AI model identifies existing drugs to repurpose for rare diseases
Harvard model outperforms others by almost 50%
An artificial intelligence (AI) model could identify possible therapies for thousands of diseases from existing treatments, according to Harvard Medical School researchers. These diseases include rare disorders such as aromatic I-amino acid decarboxylase (AADC) deficiency, for which there is currently no treatment.
The model, called TxGNN, closely resembles the reasoning doctors use in the clinic by identifying possible drug candidates, both experimental and approved; reporting on side effects; and explaining the rationale for decisions.
In a study, the model outperformed the current leading AI models by an average of almost 50% in identifying potential drug candidates.
“This is precisely where we see the promise of AI in reducing the global disease burden, in finding new uses for existing drugs, which is also a faster and more cost-effective way to develop therapies than designing new drugs from scratch,” Marinka Zitnik, PhD, lead researcher and assistant professor of biomedical informatics at Harvard, said in a university news story.
The study, “A foundation model for clinician-centered drug repurposing,” was published in Nature Medicine.
Luck vs. strategy
The researchers made the model available for free to clinicians who want to explore new treatment options for patients with rare diseases.
It is common for many medicines to be repurposed for treating diseases beyond those for which they were initially approved. Nearly 30% of all FDA-approved drugs acquire at least one additional indication for treatment following initial approval.
Repurposing drugs is promising because it relies on medicines that are well studied, have known safety profiles, and have already gone through the regulatory approval process.
However, repurposing drugs relies on patient reports of unexpected beneficial side effects or on physicians’ willingness to prescribe medicines for off-label use, a clinical practice in which drugs are prescribed for conditions for which they were not initially intended.
“We’ve tended to rely on luck and serendipity rather than on strategy, which limits drug discovery to diseases for which drugs already exist,” Zitnik said.
Drug repurposing can also accelerate the development of treatments for rare diseases. With 5%-7% of more than 7,000 rare diseases having U.S. Food and Drug Administration (FDA)-approved treatments, according to Harvard, this strategy could alleviate the global disease burden.
Reaching across disease data
Researchers believe that what sets TxGNN apart from current AI drug repurposing models is that it identifies shared features across multiple diseases to extrapolate from a well-understood disease with known treatments to a related rarer disease that is less well-understood or has few treatments.
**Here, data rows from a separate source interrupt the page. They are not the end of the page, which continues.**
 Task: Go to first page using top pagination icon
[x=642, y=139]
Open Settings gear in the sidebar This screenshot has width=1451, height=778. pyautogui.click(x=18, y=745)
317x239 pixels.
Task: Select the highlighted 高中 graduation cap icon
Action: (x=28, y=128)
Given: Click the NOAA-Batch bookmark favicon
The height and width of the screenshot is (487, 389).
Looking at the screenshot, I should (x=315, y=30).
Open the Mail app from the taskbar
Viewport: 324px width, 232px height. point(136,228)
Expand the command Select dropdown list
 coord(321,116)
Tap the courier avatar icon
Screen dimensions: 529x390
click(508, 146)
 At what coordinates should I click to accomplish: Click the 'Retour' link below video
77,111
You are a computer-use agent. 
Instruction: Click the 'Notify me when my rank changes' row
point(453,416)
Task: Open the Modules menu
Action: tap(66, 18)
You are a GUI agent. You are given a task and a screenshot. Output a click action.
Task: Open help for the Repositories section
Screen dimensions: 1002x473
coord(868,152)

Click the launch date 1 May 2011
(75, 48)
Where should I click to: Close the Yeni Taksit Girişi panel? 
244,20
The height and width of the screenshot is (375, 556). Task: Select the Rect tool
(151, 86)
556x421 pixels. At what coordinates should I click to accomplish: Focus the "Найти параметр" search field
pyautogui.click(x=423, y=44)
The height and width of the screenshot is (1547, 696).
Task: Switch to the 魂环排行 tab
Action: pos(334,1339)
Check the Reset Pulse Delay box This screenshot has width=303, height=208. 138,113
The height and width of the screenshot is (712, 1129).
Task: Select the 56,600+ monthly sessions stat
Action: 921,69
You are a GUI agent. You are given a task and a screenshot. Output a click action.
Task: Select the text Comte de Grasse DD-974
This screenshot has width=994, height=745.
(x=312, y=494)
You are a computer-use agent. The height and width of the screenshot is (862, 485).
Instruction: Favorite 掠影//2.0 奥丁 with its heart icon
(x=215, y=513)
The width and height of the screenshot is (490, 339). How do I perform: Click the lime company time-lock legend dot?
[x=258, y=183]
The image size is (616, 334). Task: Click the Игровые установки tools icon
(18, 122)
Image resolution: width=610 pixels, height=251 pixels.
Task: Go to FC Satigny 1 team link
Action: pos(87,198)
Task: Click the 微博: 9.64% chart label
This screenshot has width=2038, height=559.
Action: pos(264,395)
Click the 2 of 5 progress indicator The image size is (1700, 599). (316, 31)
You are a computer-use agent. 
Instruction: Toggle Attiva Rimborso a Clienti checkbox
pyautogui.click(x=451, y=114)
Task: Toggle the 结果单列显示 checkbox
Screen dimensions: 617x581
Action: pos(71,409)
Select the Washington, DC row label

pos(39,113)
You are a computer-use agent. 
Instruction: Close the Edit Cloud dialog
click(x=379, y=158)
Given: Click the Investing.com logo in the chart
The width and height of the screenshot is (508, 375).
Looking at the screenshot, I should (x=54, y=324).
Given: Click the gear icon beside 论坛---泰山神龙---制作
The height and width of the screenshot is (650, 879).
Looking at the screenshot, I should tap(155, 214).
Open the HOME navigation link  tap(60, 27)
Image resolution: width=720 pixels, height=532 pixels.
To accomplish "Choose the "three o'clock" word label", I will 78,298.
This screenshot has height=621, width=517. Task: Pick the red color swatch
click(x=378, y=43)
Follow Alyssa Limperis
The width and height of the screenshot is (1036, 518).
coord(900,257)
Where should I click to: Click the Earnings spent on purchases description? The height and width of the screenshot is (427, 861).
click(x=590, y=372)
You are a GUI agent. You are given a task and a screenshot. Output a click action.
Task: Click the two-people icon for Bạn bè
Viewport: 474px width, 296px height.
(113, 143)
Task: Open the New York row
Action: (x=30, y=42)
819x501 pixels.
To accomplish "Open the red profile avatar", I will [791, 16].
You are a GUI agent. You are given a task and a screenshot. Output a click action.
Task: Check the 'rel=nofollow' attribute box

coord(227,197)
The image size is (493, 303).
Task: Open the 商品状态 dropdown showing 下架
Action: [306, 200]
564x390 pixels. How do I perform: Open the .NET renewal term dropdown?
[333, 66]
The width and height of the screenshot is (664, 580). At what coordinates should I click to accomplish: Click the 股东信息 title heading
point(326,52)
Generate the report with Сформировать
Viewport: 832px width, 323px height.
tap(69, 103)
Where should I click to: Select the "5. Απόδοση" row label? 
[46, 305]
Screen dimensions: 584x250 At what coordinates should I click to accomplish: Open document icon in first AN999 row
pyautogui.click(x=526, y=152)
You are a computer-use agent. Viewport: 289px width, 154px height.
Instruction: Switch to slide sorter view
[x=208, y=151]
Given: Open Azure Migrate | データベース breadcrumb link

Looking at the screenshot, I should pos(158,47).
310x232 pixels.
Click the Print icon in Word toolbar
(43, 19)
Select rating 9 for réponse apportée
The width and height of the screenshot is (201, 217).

While most current AI models are trained on a single condition or a few diseases, TxGNN was trained on diverse, multi-disease data, including DNA information, cell signaling, levels of gene activity, and clinical notes.
The model also has an explainer feature that provides a rationale behind each decision, which allows for more transparency and can increase physicians’ confidence.
In the study, TxGNN identified potential drug candidates from a pool of almost 8,000 medications, both FDA-approved drugs and therapies undergoing clinical trials, for 17,080 diseases, including those with no available treatments.
Among these diseases were three rare conditions, including one neurodevelopmental disorder known as Kleefstra’s syndrome. Although it is caused by a different genetic mutation, Kleefstra’s syndrome often leads to developmental delays and reduced muscle tone, symptoms also observed with AADC.
TxGNN recommended the drug zolpidem (sold under the brand name Ambien, among others) for the treatment of Kleefstra’s syndrome, reasoning that it could potentially stimulate underactive neurons in the brain and consequently reduce cognitive issues in patients. This was aligned with anecdotal evidence and some clinical studies that have shown that zolpidem can enhance speech, motor skills, and alertness in individuals with neurodevelopmental disorders.
Thus, the prediction and explanatory rationale aligned with medical evidence despite these clinical cases not being included in the data used to train the model.
The tool similarly recommended therapies that aligned with medical knowledge for possible treatments for Ehlers-Danlos syndrome, a rare connective tissue disorder, and nephrogenic syndrome of inappropriate antidiuresis (NSIAD), a rare condition that causes water imbalances.
Beyond identifying medicines for conditions with no treatments, the model could identify alternative drugs for patient populations that cannot tolerate side effects from existing therapies or for whom existing therapies are ineffective. The model was also 35% more accurate in its detection of contraindications, or preexisting medical conditions or symptoms that would make certain treatments harmful to a patient.
The researchers cautioned that TxGNN would need additional screening to establish safety and efficacy and to determine other practical considerations, such as dose and frequency of treatments.
The team has begun collaborating with several rare disease foundations in hopes of identifying new, effective treatments.
“With this tool we aim to identify new therapies across the disease spectrum but when it comes to rare, ultrarare, and neglected conditions, we foresee this model could help close, or at least narrow, a gap that creates serious health disparities,” Zitnik said.